- _What you need to do_: What's needed is an exact copy of the lines from the one that contains "Screen dimensions: 1198x748" to the end of the data below, leaving the pictures out.

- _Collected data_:
··········

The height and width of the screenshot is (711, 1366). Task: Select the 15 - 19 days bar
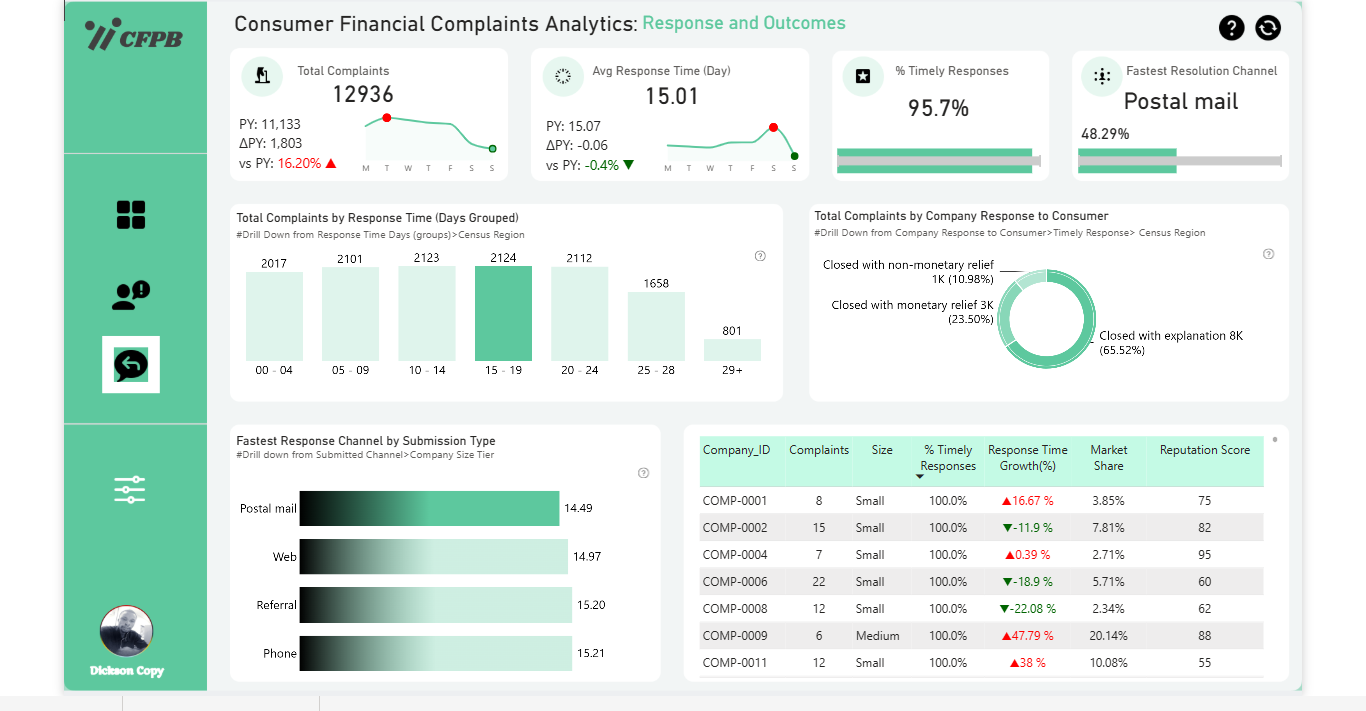click(504, 313)
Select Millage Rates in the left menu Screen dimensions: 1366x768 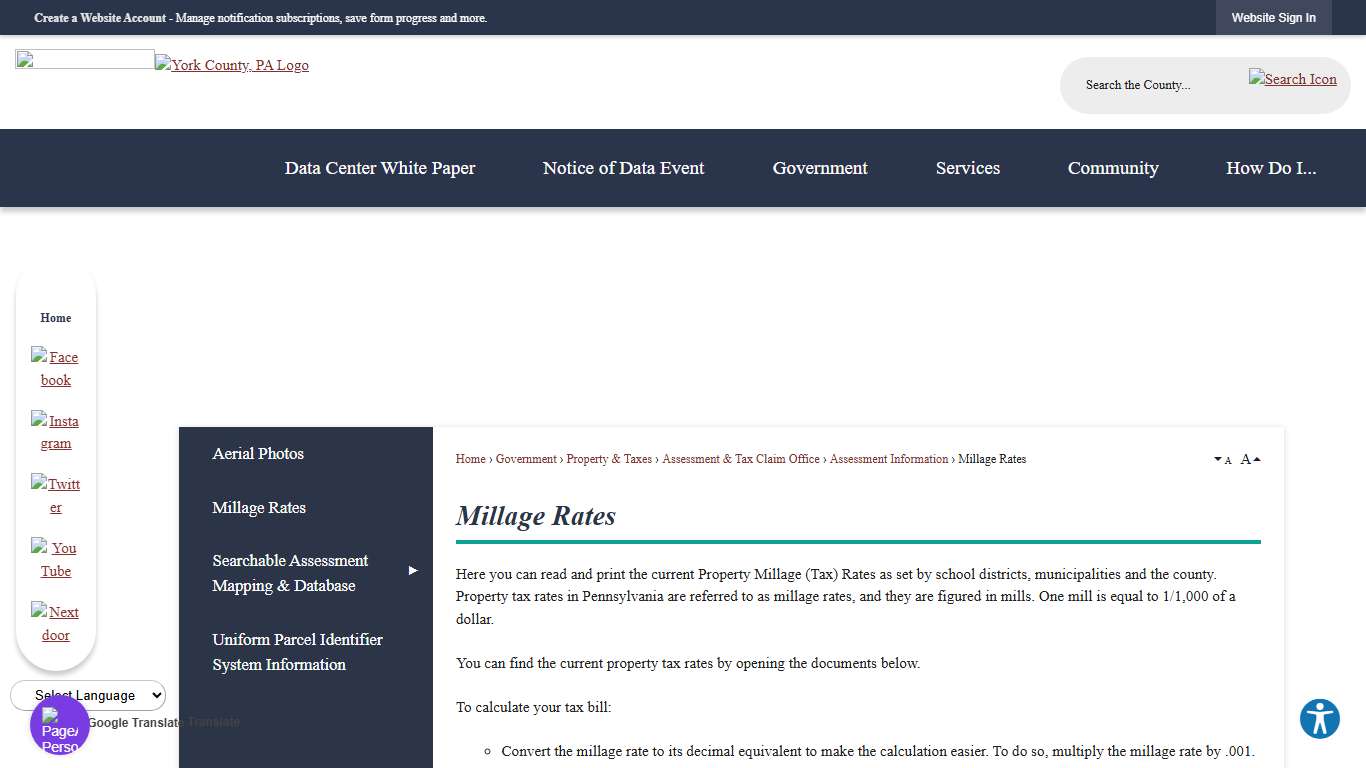click(258, 507)
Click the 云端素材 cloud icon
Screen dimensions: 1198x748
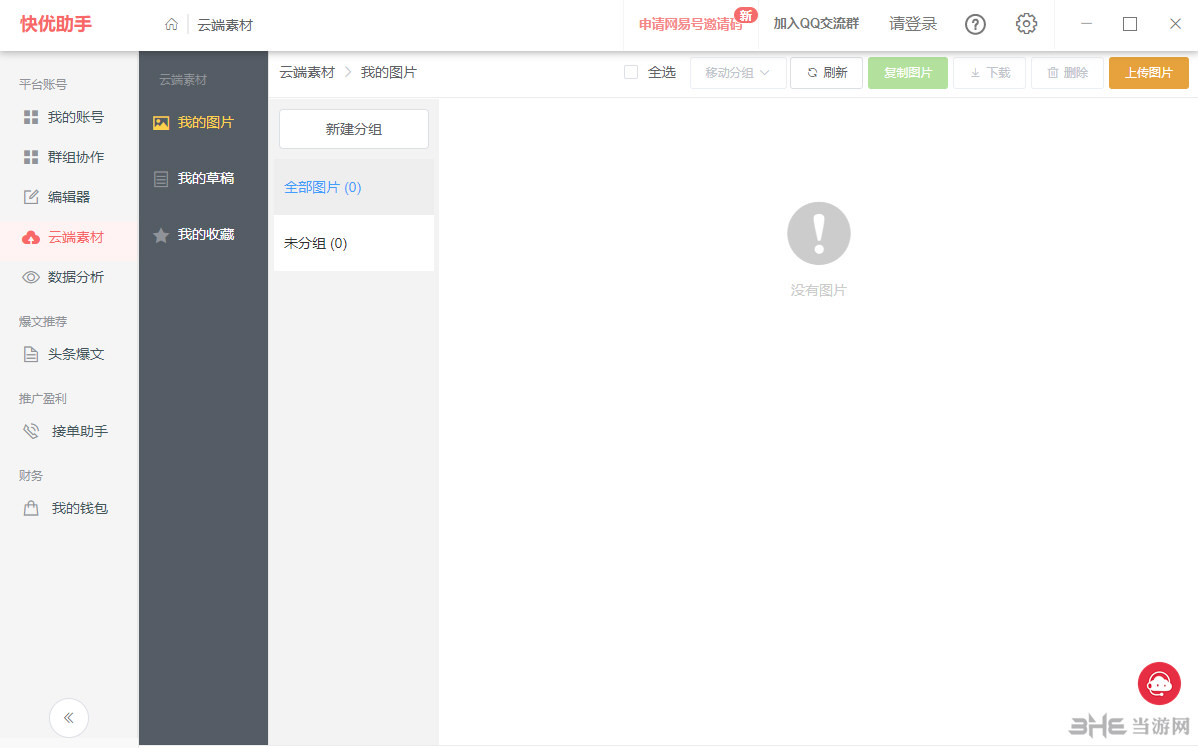[x=32, y=237]
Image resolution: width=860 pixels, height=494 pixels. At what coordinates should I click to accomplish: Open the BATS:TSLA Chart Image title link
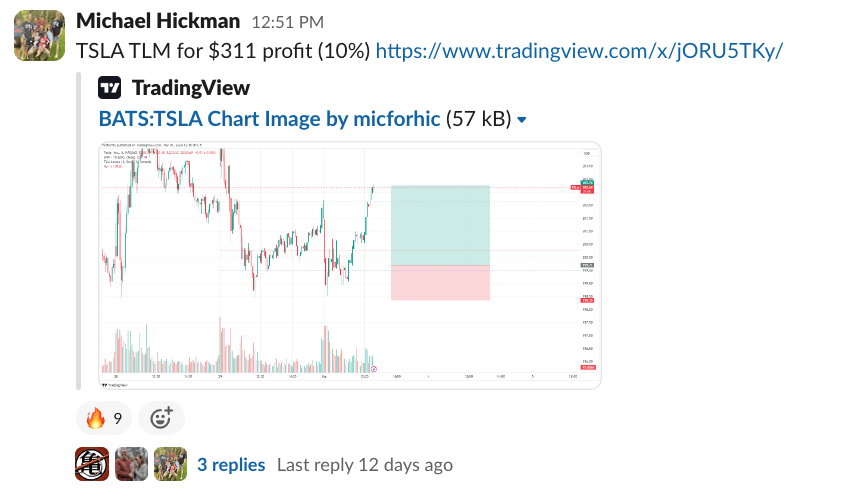269,119
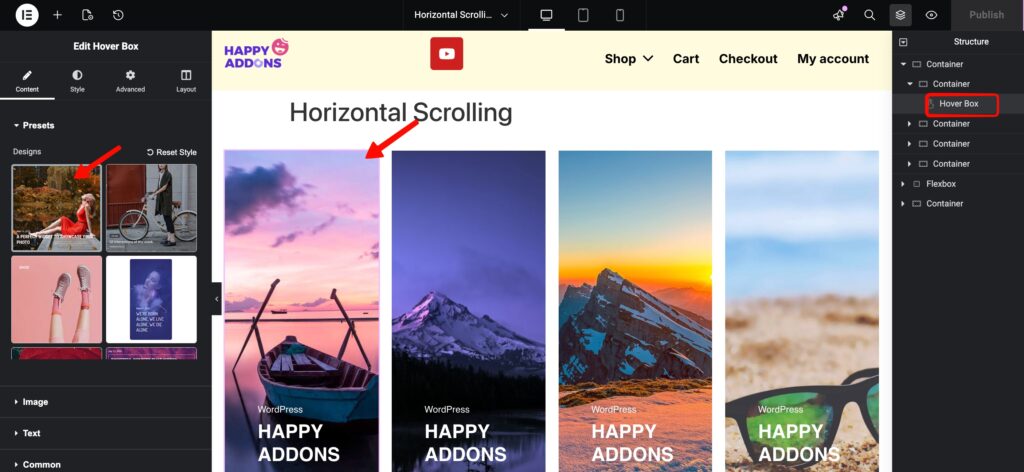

··········

- _Expected output_:
Screen dimensions: 1198x748
[x=32, y=237]
Image resolution: width=860 pixels, height=494 pixels. At what coordinates should I click to accomplish: Open the BATS:TSLA Chart Image title link
269,119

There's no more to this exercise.